Thu, Feb 22, 2018 - Page 1 News List

US says N Korea passed up meeting with vice president


U.S. Vice President Mike Pence, front, North Korea’s nominal head of state Kim Yong Nam, left, and North Korean leader Kim Jong Un’s younger sister Kim Yo Jong attend the Winter Olympics opening ceremony in Pyeongchang, South Korea Feb. 9.

Photo: Reuters

US Vice President Mike Pence was to hold a history-making meeting with North Korean officials at the Pyeongchang Winter Olympics in South Korea, but Kim Jong-un’s government canceled at the last minute, US President Donald Trump’s administration said on Tuesday.

A potential meeting between Pence and North Korean officials had been the most highly anticipated moment of the vice president’s visit to Pyeongchang, where he led the US delegation to the Olympic Games opening ceremony.

Ahead of Pence’s visit, Trump officials had insisted they had requested no meeting with North Korea, but notably left open the possibility one could occur.

There was no indication that a meeting had been planned — and then canceled on short notice — until Tuesday, more than a week after Pence returned to the US.

The US Department of State said that Pence had been “ready to take this opportunity,” but would have used it to insist Pyongyang abandon its nuclear weapons and ballistic missile programs.

“At the last minute, DPRK [Democratic People’s Republic of Korea] officials decided not to go forward with the meeting,” US Department of State spokeswoman Heather Nauert said. “We regret their failure to seize this opportunity.”

That seemed to contradict North Korea’s own claim that it had no interest in meeting with Pence while he was in Pyeongchang.

“We have no intention to meet with the US side during the stay in South Korea,” a North Korean Ministry of Foreign Affairs official was quoted as saying by the North’s official news agency on Feb. 8, the day Pence arrived in South Korea.

“We are not going to use a sports festival such as the Winter Olympics as a political lever.
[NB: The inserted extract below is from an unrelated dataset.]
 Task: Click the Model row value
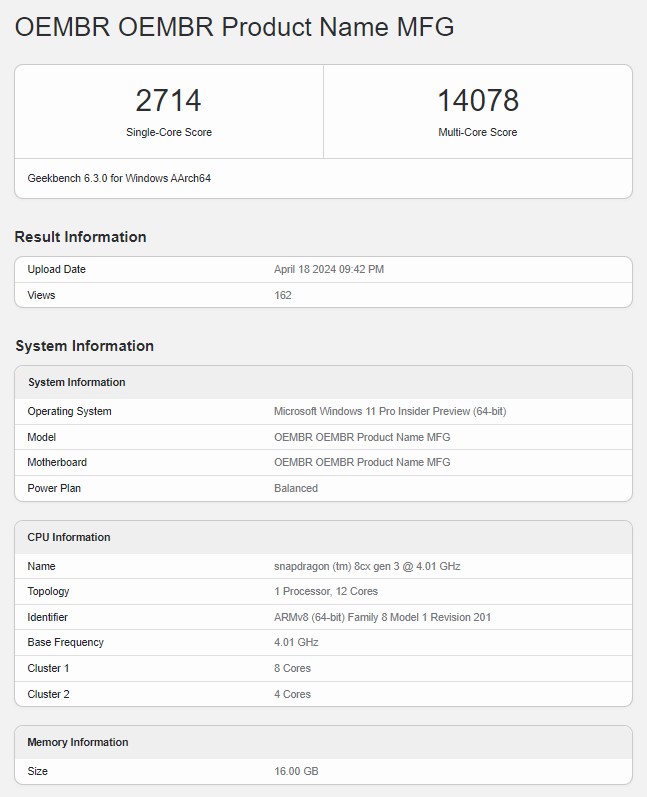[362, 437]
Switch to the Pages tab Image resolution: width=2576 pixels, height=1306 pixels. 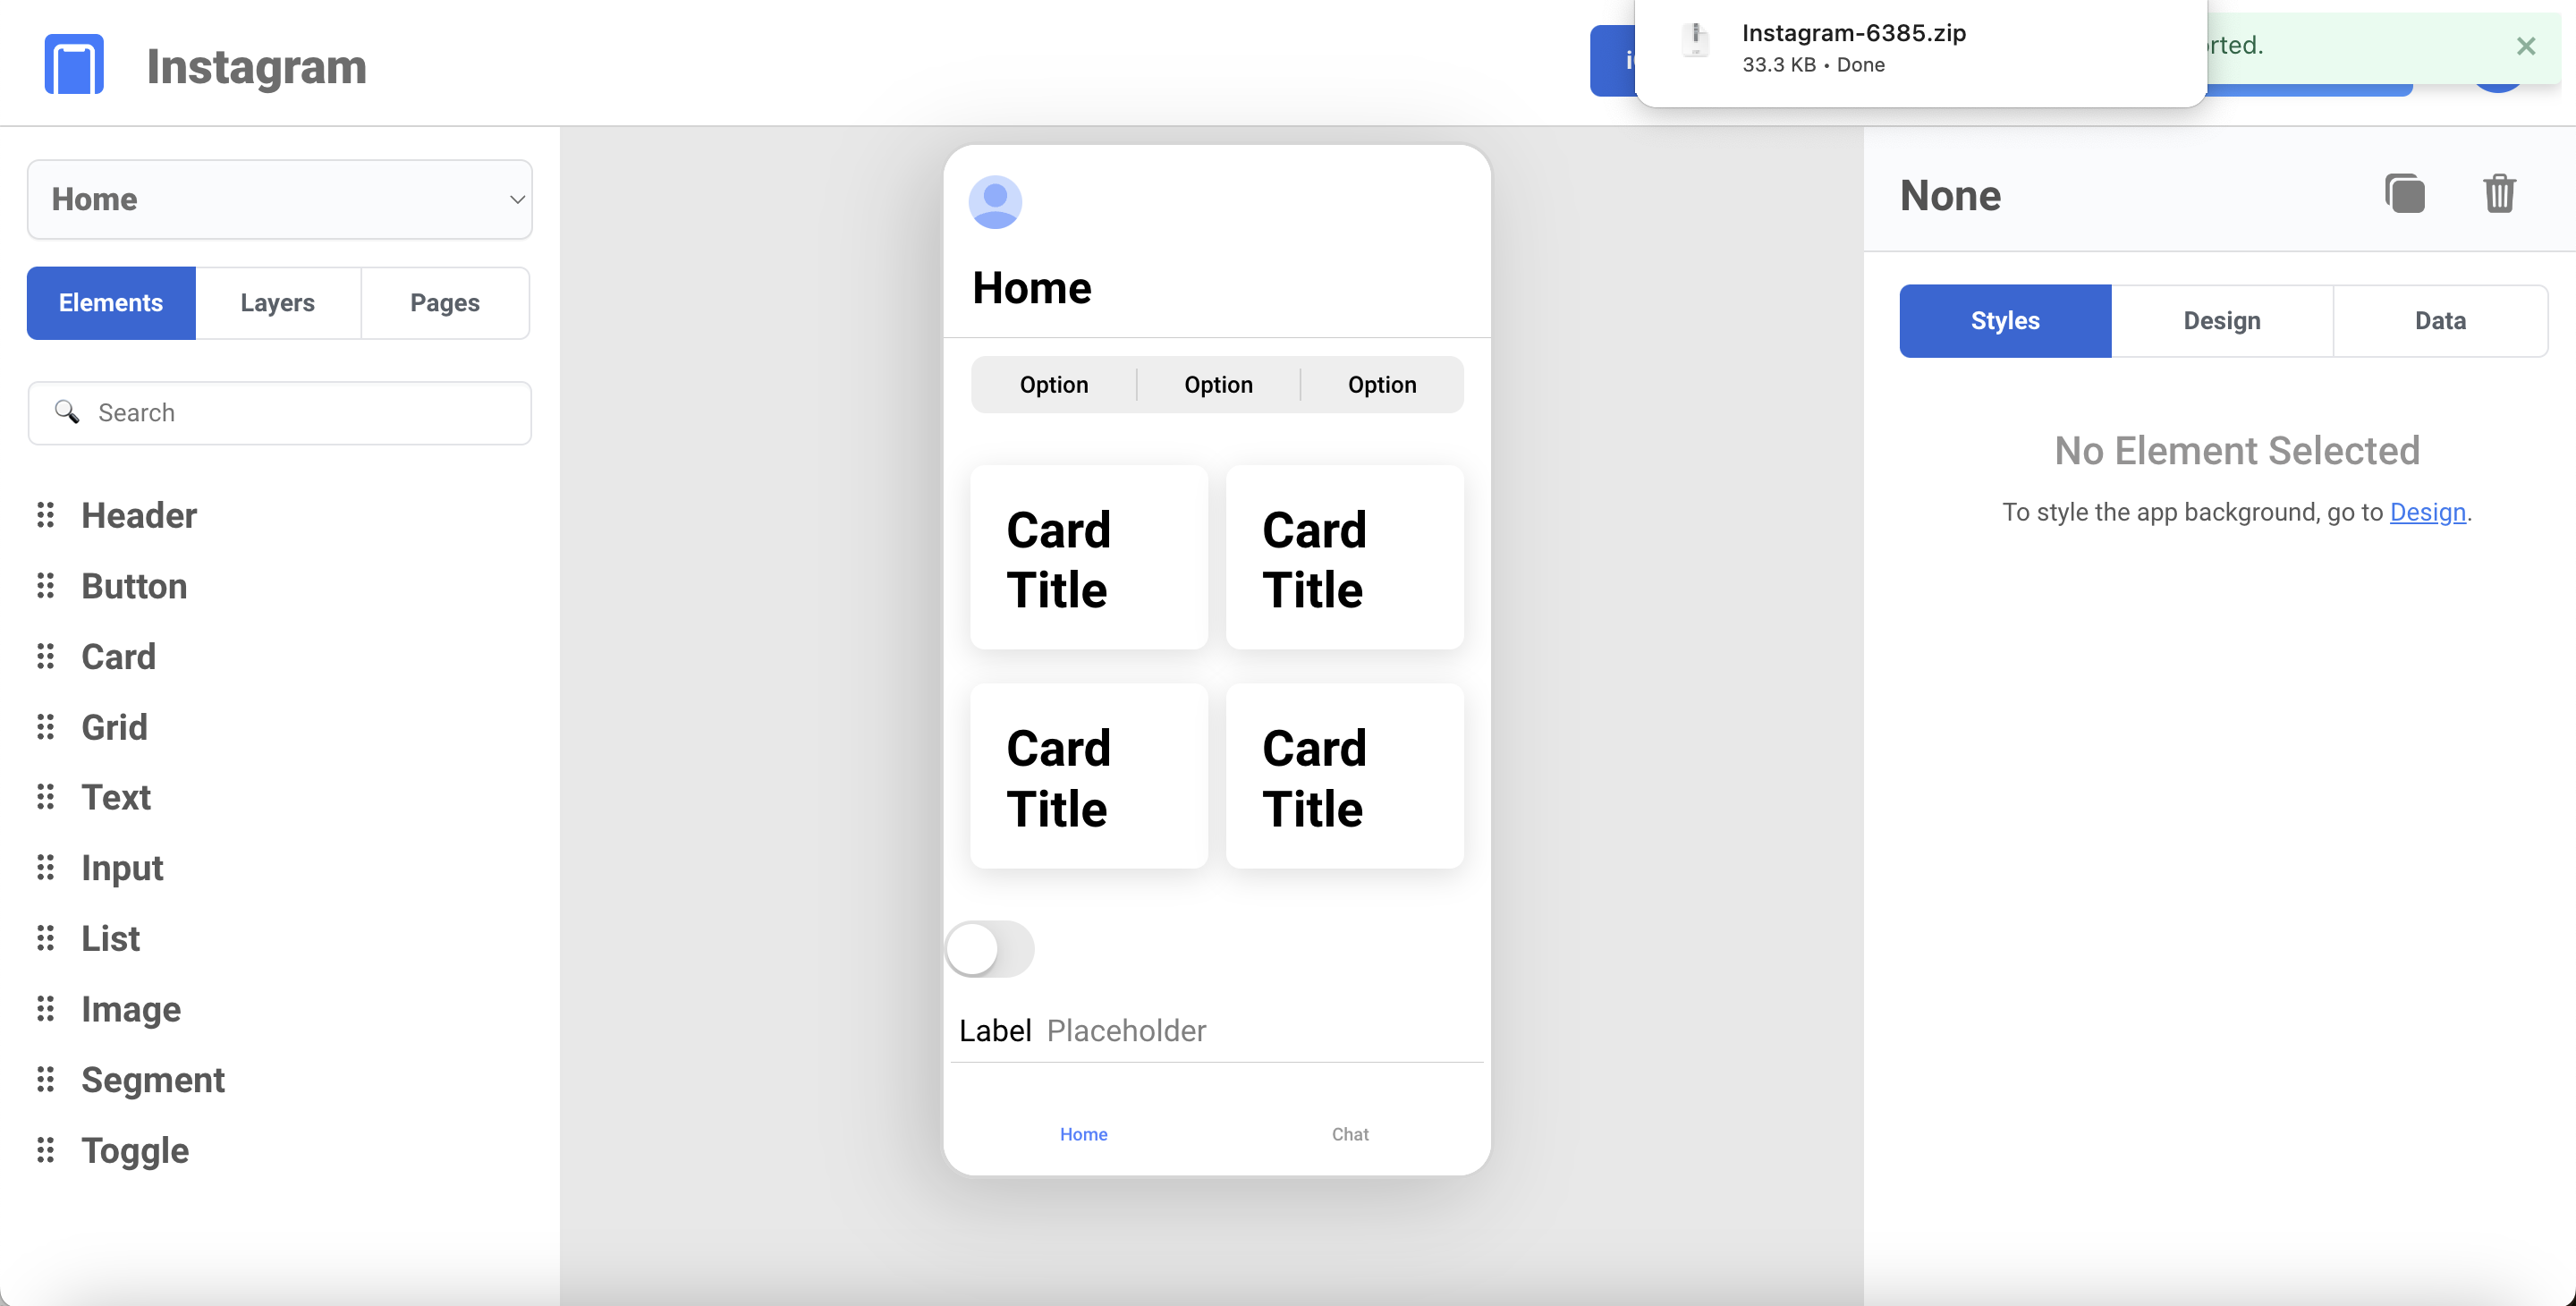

There is no need to do so,” the official said.

A Trump administration official said the US had expected the meeting to occur on Feb. 10, the last day of Pence’s three-day visit to South Korea.

The administration did not say exactly how much notice it received from North Korea that the meeting had been called off, nor where the meeting would have taken place or under what conditions.

It was not immediately clear whether North Korea scheduled the meeting before or after the vice president arrived in South Korea.

The day before landing in Pyeonchang, Pence told reporters that “we haven’t requested a meeting with North Korea.”

“But if I have any contact with them — in any context — over the next two days, my message will be the same as it was here today: North Korea needs to once and for all abandon its nuclear and ballistic missile ambitions,” Pence said.

A potential high-level interaction between the US and North Korea, which would have broken years of estrangement between the two countries, loomed prominently over the Games, where North Korea made a last-minute move to send its athletes to compete on a combined team with South Korea.

Since taking office, the Trump administration has been working to increase economic pressure on the North to abandon its nuclear programs while also threatening military action, insisting at the same time that a diplomatic solution would be preferable for all sides.